Quoted passage:

»»

Vaccinating your dog against rabies could be a matter of life and death.
With a fatality rate of nearly 100 percent, rabies is the deadliest infectious disease on the planet. Once the signs of infection appear, there are no treatment options. But thanks to widely available and highly effective vaccines, rabies infections have become extremely uncommon in dogs in the United States.
Keeping rabies at bay isn't just a big deal for dogs—it's important for humans too. That's because rabies is a zoonotic disease, meaning it can pass from dogs (and other animals) to people. And it's just as deadly in humans as it is in dogs.
The rabies virus is present in the saliva of an infectious animal and is most often transmitted to another animal via bite. Though less common, the virus can also spread when infectious saliva comes into contact with a scratch or open wound or with a mucus membrane (e.g. eyes, nose, mouth). According to the Centers for Disease Control and Prevention (CDC), contact with the blood, urine, or feces of a rabid animal is not a cause for concern.
Once the rabies virus is transmitted to a new host, it travels through the nervous system from the site of infection to the brain. During this time, which can take several weeks, the infected animal won't have any clinical signs and can't infect any other animals. But when the rabies virus reaches the infected animal's brain, it multiplies and moves into the salivary glands. It's at this point that most animals begin showing signs of infection.
All mammals can get rabies, but the CDC lists bats, raccoons, skunks, foxes, and mongooses as important disease reservoirs in the United States.
"With many other diseases, there's a chance of recovery if the pet is infected," says Brandi Whittemore, DVM, of Hancock Veterinary Services in Pineville, Mo. "But this isn't the case with rabies. The disease is uniformly fatal once signs appear." For Whittemore, the importance of the vaccine cannot be overstated, and not just because it's so deadly in dogs. "I would rather a pet have the rabies vaccine over any other vaccine due to the public health implications," she explains.
It might come as a surprise to learn that the rabies virus kills nearly 60,000 people (most of whom are children) a year across the globe. Nearly all—99 percent—of human infections are transmitted through dog bites. But Whittemore says it's still a very rare occurrence in the United States because of the prevalence of vaccinated pets.
Luke Gamble, BVetMed, founder and CEO of Mission Rabies, a nonprofit that runs vaccination and education programs in rabies hotspots like India and Sri Lanka, echoes those sentiments. He describes the rabies vaccination as the safest and most effective way to protect both pets and people. "By keeping your pets up to date on their rabies vaccination, you can help prevent them from acquiring the disease from wildlife or other unvaccinated pets, and in so doing, prevent possible transmission to your family or other people," says Gamble. "Even in the U.S. where human rabies cases are rare, we must all take action to prevent disease outbreaks."

««

Tasks to complete:
a - Can you switch "deadliest" to "most lethal" in the article on rabies vaccination for dogs and give its text again, starting with "Vaccinating your dog" and going on through "dogs in the United States."?
b - Can you resume the article on rabies vaccination for dogs, picking up right after its last sentence?
You won't need the rows at all.

Stored dataset rows
»»

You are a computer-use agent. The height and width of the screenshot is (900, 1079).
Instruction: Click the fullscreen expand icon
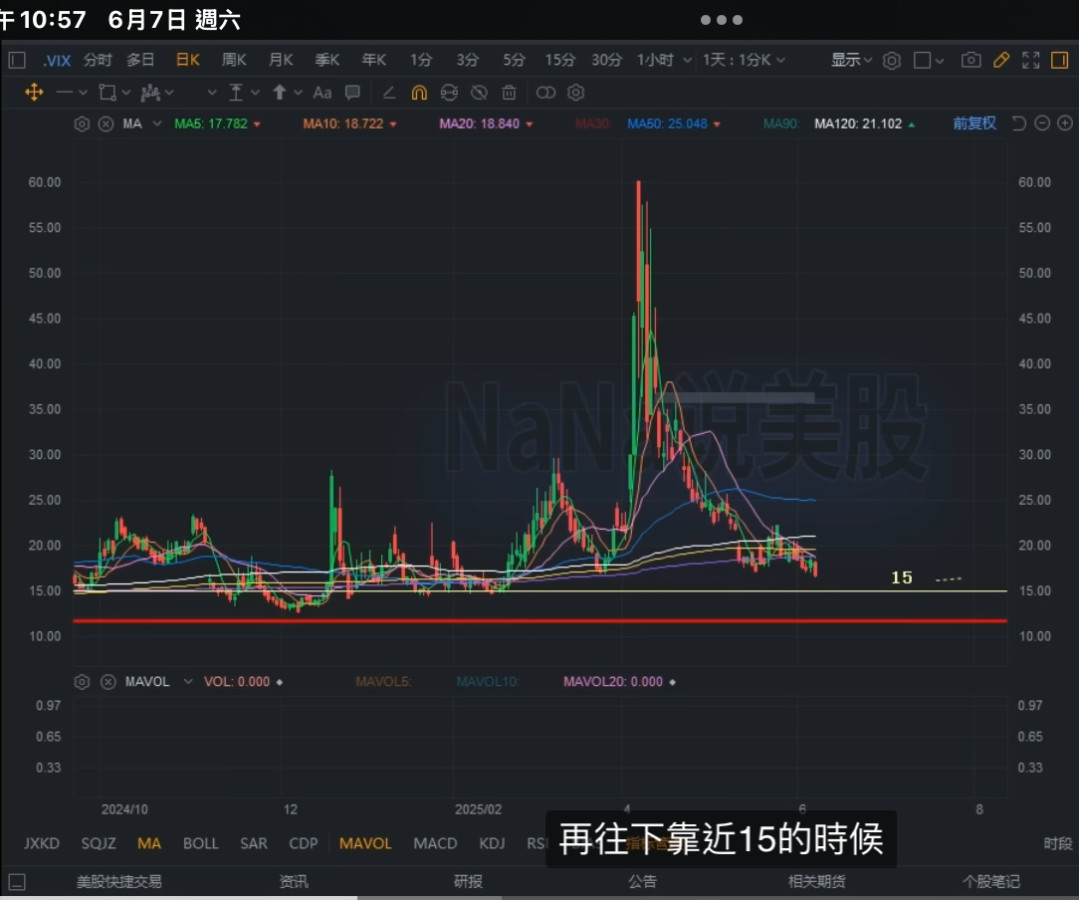click(1030, 60)
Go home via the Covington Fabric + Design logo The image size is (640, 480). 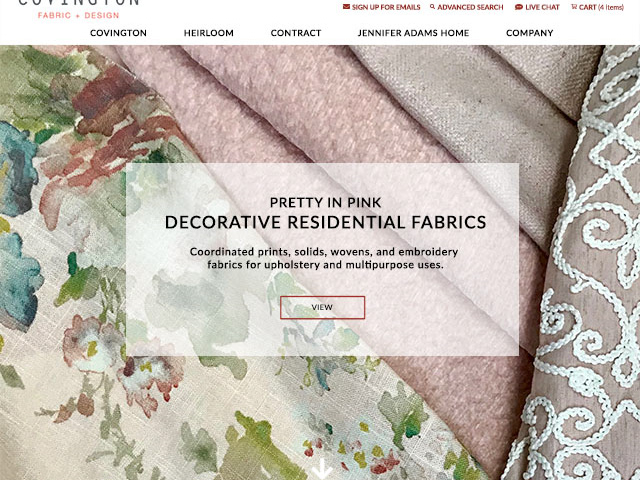(78, 9)
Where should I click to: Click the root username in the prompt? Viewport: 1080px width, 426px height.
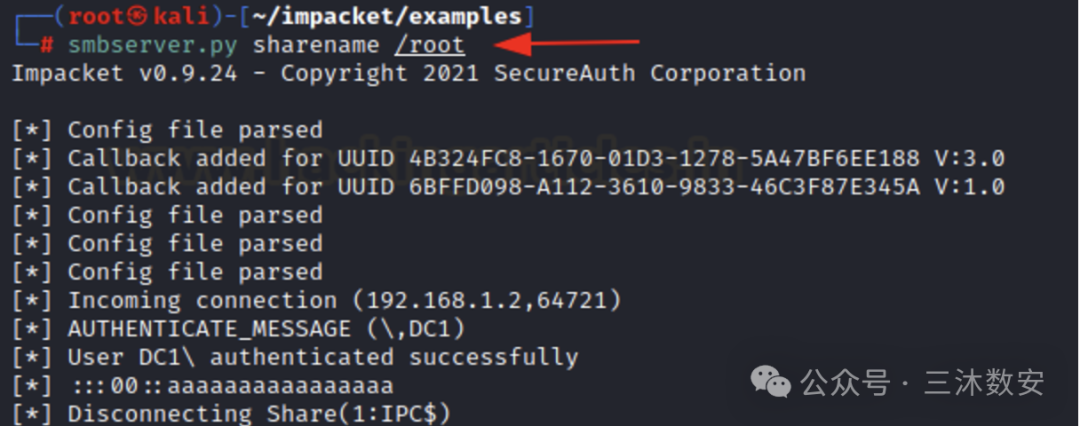(x=96, y=17)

««

Responses to the tasks:
a -
Vaccinating your dog against rabies could be a matter of life and death.
With a fatality rate of nearly 100 percent, rabies is the most lethal infectious disease on the planet. Once the signs of infection appear, there are no treatment options. But thanks to widely available and highly effective vaccines, rabies infections have become extremely uncommon in dogs in the United States.

b -
It's also important to note that if your dog has never been vaccinated and is suspected to have come in contact with rabies, the CDC recommends immediate euthanasia. The only other option is to place the dog in strict quarantine with no direct human or animal contact for four months, but that's not a guarantee the animal will recover.
The rabies virus poses such a serious threat to pets and people that in most states you're legally required to vaccinate your dog between 12 and 16 weeks of age, with a booster shot a year later, says Whittemore. You can learn what's required in your area by visiting with your veterinarian or by contacting your local health department.
Local laws will also determine how often your dog will need a vaccine booster shot. It may be required once a year or once every three years. According to Whittemore, the difference between the 1-year and 3-year vaccines essentially comes down to labeling as the components are the same.
If your dog comes into contact with a potentially rabid animal, your veterinarian may give your pet an extra vaccination—even if your dog is up to date—just to be safe. And while no vaccine is 100 percent effective, the rabies vaccine is extremely successful at protecting dogs against infection.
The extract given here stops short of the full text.